Ruang erupsi posterior meningkat dari T0 ke T1 dalam 2 kelompok. Beberapa perubahan ini
dapat dikaitkan dengan pertumbuhan normal, dan peningkatan rata-rata di ruang mandibula
posterior karena pertumbuhan dari 13 hingga 18 tahun telah dilaporkan berkisar antara 4
hingga 5,79 mm. Namun, peningkatan ruang erupsi posterior dalam sampel ini jauh lebih
besar pada kelompok perlakuan dibandingkan pada kelompok kontrol. Meskipun prosedur
pembedahan mungkin memiliki pengaruh yang tidak dapat diukur pada pertumbuhan
mandibular, penjelasan yang paling mungkin untuk perbedaan ini adalah remodeling yang
terkait dengan prosedur uprighting daripada pertumbuhan. Beberapa peneliti telah
menganjurkan untuk mengekstraksi molar ketiga yang berdekatan pada saat penegakan
molar kedua. Dalam seri ini, molar ketiga diekstraksi hanya jika itu adalah penghalang untuk
penegakkan molar kedua, dan ini terjadi pada 50% kasus.

Para penulis lebih memilih untuk mempertahankan molar ketiga bila mungkin karena
kehadiran gigi ini sering menciptakan efek irisan terhadap molar kedua untuk meningkatkan
stabilitas pasca operasi langsung dari posisi ditegakkan, dan molar ketiga dapat digunakan
sebagai pengganti masa depan jika yang molar kedua pada akhirnya membutuhkan ekstraksi.

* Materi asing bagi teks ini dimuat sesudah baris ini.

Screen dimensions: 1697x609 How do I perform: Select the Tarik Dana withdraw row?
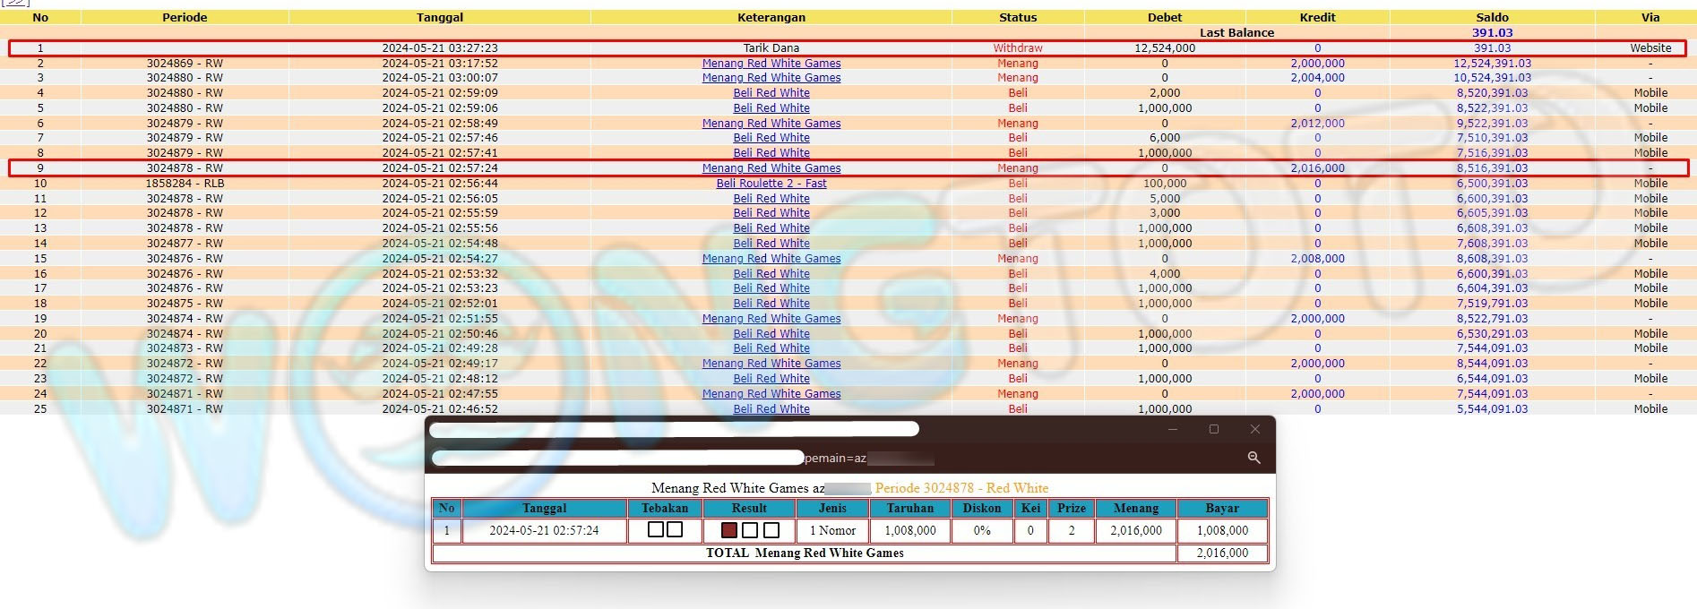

Pemeliharaan atau ekstraksi molar ketiga tidak memiliki dampak yang relevan pada ruang
erupsi posterior dalam sampel ini. Penelitian ini memiliki beberapa keterbatasan. Pertama,
desain penelitian retrospektif dan sampel kecil membatasi kesimpulan. Kedua, semua
pengukuran dilakukan pada radiografi panoramik, rentan terhadap distorsi dan pembesaran
gambar. Ketidakakuratan ini diminimalkan dengan menggunakan pengukuran relatif
daripada absolut dan dengan mengkalibrasi alat pengukuran untuk setiap pasien
menggunakan landmark yang tidak berubah. Karena kurangnya evaluasi klinis pasca operasi,
pulpa dan kesehatan mulut hanya dapat dievaluasi secara radiografi.

Kesimpulannya, operasi bedah penegakkan molar kedua rahang bawah merupakan prosedur
yang berguna dan memiliki tingkat kegagalan yang rendah meskipun tingkat kelainan
radiografi pasca operasi tinggi. Ruang yang tidak mencukupi untuk erupsi kemungkinan
merupakan etiologi utama terjadinya impaksi. Para penulis akan follow up pasien ini untuk
memantau komplikasi tambahan dalam jangka panjang.